- Publishers: 20th Century Fox (2600) Romox (Atari 8-bit)
- Platforms: Atari 2600, Atari 8-bit
- Release: 1983
- Genre: Action
- Mode: Single-player

= Porky's (video game) =

1983 video game

Porky's is an action game released for the Atari 2600 in 1983 by 20th Century Fox. It is based on the 1981 comedy film. A version for Atari 8-bit computers was published on cartridge by Romox.

==Gameplay==

Atari 8-bit opening scene

The player controls the film's character Pee Wee Morris as he attempts to blow up Porky's Bar, by collecting a series of objects hidden in a shower room.
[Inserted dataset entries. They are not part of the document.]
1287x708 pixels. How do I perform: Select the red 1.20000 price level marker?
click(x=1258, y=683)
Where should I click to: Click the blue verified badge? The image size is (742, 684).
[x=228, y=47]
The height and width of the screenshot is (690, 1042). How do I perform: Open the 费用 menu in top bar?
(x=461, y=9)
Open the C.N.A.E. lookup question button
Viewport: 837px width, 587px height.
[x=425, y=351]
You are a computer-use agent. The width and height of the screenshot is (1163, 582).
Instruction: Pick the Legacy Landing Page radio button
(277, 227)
To access the shower room, the player must first try to get Pee Wee across a five-lane highway without getting hit, similar to the game mechanic in Frogger. If something touches Pee Wee before he can cross the street, he is dropped into the swamp below Porky's. From there, he must build a ladder by retrieving blocks atop two platforms. Pee Wee hoists himself upon the platforms using a pole. Once he gets enough blocks, he can climb into the shower room from below.

Atari 8-bit shower room

The shower room has a series of ladders for Pee Wee to climb to retrieve the objects while a woman showers. If Pee Wee crosses into the woman's line of sight at any time, the film character Ms. Beulah Balbricker will appear and chase him. Pee Wee must move the object from atop the shower down through a hole in the floor and climb out of the room through the top. If Ms. Balbricker "latches onto" him, or if Pee Wee steps into the hole in the floor, he falls back into the swamp and must try again. However, this time he is only allowed to vault onto the leftmost platform while Porky Mitchell's brother, the local sheriff, is standing on the right platform and will remain there for each subsequent time Pee Wee falls.
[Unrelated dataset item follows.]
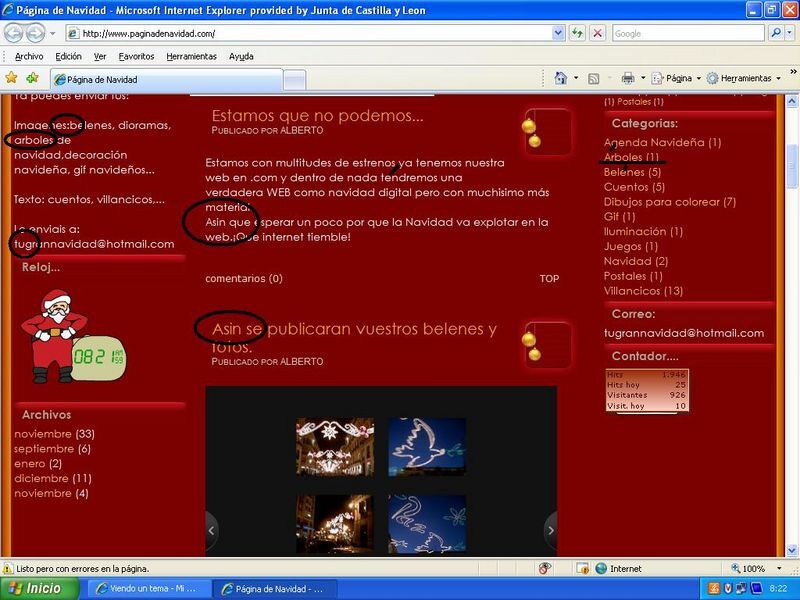Click the Windows Inicio start button

pyautogui.click(x=38, y=589)
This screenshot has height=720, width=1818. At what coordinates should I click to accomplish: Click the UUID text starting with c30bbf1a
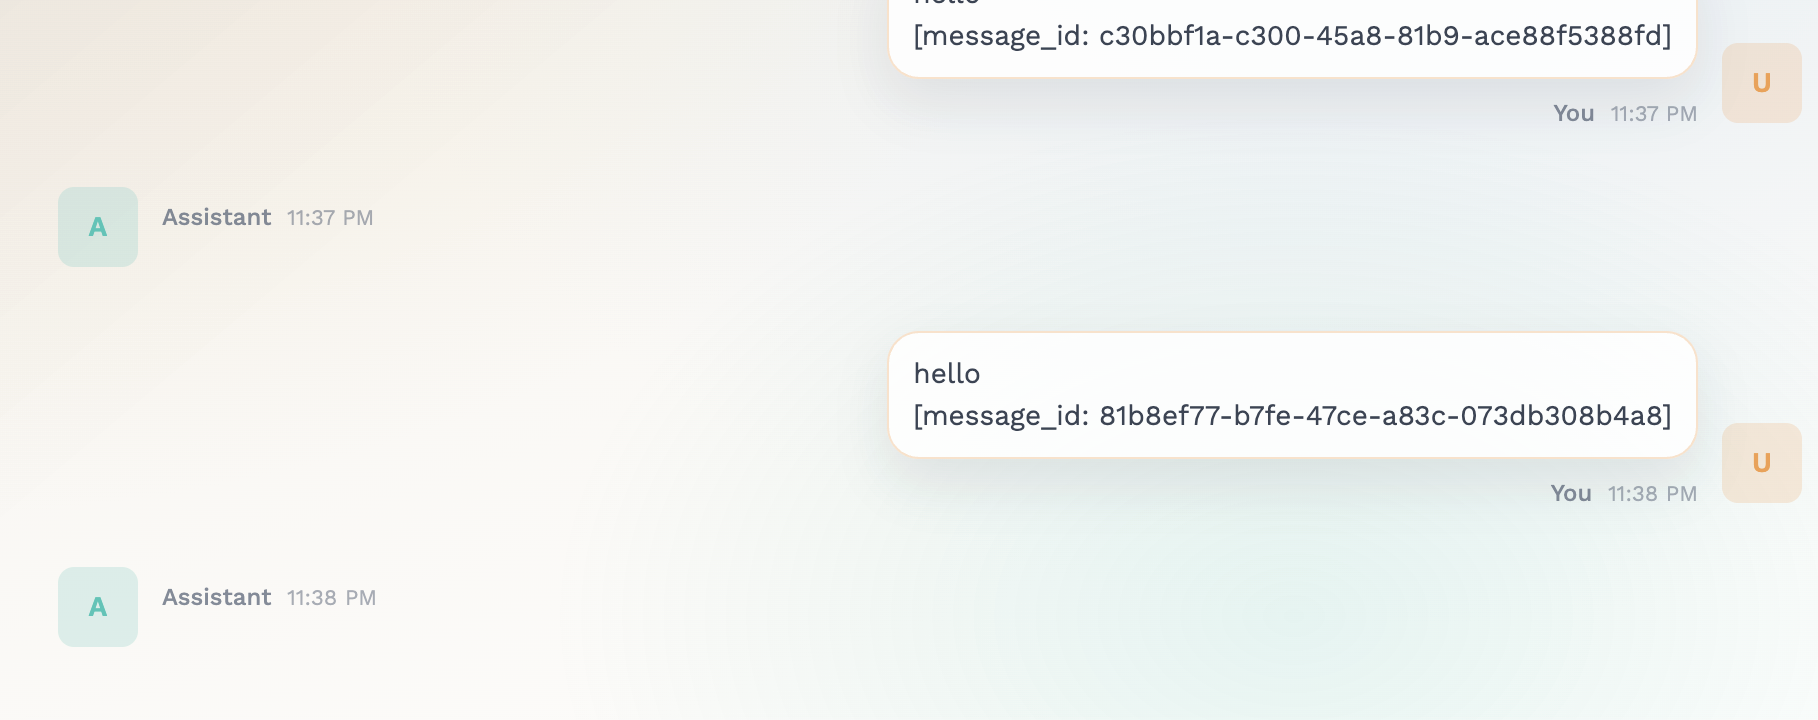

The process repeats until he has found enough objects. For each object he retrieves, one lane of the highway is cleared and he cannot be harmed by anything in it. After all the objects have been dropped into the hole, play moves to a scaffold where Pee Wee tries to reach the roof of the bar while Porky waits for him down below. The scaffold must be climbed in a specific manner and resets every time Pee Wee makes a mistake. If he misses a step, Pee Wee falls onto the ground where Porky catches him and tosses him back into the swamp.

To win, Pee Wee must find the correct path up the scaffold and avoid Porky. If he does, he is taken to an area with a plunger. Pee Wee must jump on the plunger, which creates an explosion and Porky's sinks into the swamp.

==Reception==
In a 1983 review, Dan Persons introduced the Atari 2600 version of Porky's as "tasteless, sexist, and sophomoric", then concluded, "The game is so original and entertaining that I can't help loving it. If it is as popular as the movie upon which it was based, and it should be, then Fox has a winner on its hands."

Yahoo Entertainment derided the game in 2015, saying "Good god, there was even a Porky's game. ... But it sure is fun to look back at which games [based on movies] actually worked and which games were Porky's."